The two artists often function as foils: Makonnen’s voice is bright and bubbly, while Peep’s has a harsher edge. As opposite as they might often sound, both are unafraid to go off-key and offbeat, completely blurring the line between singing and rapping. Tracks like “Nasty Names” and “Sidelines” feature the alt rock-tinged guitars and anguished flow that Peep became known for, but DIAMONDS frequently leaves depressive emo rap behind for up-tempo synth-pop. Mixed in with the trap snares and hi-hats are gentle keyboards, as on “Hypnotized,” or the glistening bells of “Favorite Drug.” Over a propulsive club beat, “November” is a romantic chiptune fantasy, while “Guiltiness” recalls a duo like Erasure or Pet Shop Boys more than any rap tag team. The 12-minute fly-on-the wall jam session “Diamonds Piano Freestyle” documents the pure friendship between Makonnen and Peep, but it also offers an apt metaphor for these once-obscured gems: “I’m a diamond/Just waiting to be found.”

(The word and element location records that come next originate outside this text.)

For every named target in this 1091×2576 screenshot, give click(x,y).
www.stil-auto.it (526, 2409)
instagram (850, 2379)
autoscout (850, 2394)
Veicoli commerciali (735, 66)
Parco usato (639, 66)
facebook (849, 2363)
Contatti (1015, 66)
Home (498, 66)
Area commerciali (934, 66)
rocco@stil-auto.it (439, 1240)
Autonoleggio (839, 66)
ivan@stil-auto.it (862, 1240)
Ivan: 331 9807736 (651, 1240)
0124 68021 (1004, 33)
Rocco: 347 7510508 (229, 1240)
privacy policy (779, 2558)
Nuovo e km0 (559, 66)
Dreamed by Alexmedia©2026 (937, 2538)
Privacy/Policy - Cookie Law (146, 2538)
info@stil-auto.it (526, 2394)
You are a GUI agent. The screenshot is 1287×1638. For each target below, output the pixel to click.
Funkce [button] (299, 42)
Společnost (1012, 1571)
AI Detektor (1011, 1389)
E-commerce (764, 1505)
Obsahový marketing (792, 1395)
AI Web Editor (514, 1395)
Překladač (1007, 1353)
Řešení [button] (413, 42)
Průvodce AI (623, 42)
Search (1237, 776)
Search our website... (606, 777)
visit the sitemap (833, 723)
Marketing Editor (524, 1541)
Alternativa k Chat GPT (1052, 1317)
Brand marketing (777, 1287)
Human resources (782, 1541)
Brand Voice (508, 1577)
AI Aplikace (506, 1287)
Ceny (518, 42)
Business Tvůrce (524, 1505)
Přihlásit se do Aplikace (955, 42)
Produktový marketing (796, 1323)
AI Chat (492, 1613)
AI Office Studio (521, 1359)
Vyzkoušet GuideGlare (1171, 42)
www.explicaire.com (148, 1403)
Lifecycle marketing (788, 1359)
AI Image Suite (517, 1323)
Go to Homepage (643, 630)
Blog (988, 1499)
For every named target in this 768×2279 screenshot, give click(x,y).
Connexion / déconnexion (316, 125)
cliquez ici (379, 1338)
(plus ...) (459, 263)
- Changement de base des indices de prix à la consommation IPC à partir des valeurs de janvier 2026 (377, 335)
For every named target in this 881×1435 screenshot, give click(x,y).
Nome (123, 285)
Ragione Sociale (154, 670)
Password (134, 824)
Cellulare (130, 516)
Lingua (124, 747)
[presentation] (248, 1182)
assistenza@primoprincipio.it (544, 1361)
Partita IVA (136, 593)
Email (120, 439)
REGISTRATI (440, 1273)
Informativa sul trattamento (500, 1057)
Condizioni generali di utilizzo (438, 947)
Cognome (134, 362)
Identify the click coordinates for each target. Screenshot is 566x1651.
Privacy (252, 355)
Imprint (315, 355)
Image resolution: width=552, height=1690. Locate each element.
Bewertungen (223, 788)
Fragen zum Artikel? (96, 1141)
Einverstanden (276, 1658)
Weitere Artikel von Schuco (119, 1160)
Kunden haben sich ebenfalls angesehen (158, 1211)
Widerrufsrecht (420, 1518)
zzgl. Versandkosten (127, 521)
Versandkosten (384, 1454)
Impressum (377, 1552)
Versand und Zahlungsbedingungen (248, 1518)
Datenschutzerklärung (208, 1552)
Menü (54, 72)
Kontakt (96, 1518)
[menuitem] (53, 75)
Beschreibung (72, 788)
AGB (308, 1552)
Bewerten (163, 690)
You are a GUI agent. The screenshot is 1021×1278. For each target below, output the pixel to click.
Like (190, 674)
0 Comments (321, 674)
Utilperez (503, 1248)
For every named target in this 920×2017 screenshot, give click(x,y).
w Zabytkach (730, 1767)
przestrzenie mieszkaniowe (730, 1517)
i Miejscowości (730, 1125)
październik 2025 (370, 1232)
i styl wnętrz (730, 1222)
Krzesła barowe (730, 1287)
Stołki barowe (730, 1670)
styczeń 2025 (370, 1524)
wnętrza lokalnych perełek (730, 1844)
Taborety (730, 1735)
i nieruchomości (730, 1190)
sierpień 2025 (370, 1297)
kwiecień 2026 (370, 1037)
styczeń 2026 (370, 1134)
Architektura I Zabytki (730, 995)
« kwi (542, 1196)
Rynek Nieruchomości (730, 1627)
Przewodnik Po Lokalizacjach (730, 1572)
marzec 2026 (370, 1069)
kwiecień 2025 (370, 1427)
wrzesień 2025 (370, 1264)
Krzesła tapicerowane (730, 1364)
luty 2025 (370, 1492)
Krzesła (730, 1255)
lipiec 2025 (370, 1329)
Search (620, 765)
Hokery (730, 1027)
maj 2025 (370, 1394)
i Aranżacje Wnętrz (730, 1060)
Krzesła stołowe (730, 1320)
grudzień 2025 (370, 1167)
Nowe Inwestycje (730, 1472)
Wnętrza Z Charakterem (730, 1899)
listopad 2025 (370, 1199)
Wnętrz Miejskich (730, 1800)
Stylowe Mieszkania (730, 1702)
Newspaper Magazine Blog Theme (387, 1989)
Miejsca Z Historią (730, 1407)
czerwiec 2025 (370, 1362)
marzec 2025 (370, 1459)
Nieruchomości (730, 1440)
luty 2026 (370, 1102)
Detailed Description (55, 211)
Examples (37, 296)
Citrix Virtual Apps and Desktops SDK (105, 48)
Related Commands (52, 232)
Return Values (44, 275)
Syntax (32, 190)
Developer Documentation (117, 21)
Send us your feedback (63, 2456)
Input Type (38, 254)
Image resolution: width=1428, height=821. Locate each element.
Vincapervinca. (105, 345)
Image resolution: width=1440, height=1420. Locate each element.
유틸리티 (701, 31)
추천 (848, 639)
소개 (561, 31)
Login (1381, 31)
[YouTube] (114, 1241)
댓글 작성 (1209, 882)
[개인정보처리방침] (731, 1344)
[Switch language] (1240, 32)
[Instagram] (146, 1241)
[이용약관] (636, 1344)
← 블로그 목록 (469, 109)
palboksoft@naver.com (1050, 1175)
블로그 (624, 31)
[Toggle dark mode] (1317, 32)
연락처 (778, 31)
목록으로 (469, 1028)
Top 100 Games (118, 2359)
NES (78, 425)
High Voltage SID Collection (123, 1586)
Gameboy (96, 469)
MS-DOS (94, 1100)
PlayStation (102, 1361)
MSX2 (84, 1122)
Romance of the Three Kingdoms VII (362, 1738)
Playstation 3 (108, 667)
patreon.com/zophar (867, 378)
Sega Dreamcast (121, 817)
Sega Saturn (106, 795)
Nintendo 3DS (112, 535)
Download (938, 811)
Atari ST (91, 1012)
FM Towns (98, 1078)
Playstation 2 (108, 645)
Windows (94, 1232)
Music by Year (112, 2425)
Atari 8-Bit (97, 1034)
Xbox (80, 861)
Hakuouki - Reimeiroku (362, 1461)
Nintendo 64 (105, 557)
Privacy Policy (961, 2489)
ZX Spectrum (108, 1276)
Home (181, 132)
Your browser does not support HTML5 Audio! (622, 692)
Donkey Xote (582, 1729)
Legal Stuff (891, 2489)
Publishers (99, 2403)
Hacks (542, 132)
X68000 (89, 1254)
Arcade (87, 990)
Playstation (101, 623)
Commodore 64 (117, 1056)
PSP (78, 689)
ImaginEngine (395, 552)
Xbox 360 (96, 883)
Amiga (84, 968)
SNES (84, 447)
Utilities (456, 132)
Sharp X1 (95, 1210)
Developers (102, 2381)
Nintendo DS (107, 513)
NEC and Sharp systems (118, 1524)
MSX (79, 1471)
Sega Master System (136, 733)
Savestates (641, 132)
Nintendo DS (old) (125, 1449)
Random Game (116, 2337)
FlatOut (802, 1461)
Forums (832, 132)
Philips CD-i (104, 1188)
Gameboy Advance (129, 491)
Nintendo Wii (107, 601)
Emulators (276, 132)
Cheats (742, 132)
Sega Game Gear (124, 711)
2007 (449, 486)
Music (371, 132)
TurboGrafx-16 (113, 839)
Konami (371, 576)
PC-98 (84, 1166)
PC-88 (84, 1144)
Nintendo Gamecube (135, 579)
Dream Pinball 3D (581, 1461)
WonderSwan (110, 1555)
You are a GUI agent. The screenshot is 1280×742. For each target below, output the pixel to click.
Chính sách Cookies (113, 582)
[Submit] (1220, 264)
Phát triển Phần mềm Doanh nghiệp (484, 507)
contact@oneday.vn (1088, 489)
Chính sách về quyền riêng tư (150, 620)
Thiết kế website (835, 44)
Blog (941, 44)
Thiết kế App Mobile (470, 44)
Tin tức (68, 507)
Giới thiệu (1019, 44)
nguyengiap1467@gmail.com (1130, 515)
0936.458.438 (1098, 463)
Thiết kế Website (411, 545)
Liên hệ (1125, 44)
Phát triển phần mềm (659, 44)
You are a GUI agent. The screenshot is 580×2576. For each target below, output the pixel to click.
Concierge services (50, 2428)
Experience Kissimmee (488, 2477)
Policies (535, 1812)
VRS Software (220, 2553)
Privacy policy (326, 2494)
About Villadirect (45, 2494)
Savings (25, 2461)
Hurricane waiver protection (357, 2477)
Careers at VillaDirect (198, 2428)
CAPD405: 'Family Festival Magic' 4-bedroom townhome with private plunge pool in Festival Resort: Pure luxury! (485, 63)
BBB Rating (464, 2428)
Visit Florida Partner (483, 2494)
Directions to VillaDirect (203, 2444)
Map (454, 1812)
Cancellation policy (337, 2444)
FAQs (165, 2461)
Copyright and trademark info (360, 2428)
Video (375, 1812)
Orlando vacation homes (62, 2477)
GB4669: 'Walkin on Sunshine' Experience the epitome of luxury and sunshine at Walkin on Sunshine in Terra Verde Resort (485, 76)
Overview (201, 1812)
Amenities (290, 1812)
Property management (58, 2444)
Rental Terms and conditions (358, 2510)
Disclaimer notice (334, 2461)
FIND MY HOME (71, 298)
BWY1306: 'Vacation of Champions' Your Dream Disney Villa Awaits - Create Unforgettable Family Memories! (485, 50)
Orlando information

Even on an early song like 2016’s “Beamer Boy,” Lil Peep vocally expressed frustration with the person that he felt fans expected him to be: “They don’t wanna hear that, they want that real shit/They want that drug talk, that ‘I can’t feel’ shit.” On DIAMONDS, Peep explores new sonic directions alongside Makonnen, embracing a sense of positivity that radiates from the project. Where so often Peep rapped about self-destruction, letting his listeners know that they weren’t alone in their emotional pain, DIAMONDS exudes a feeling of uplift, leaving the darkness behind in search of something brighter and more loving.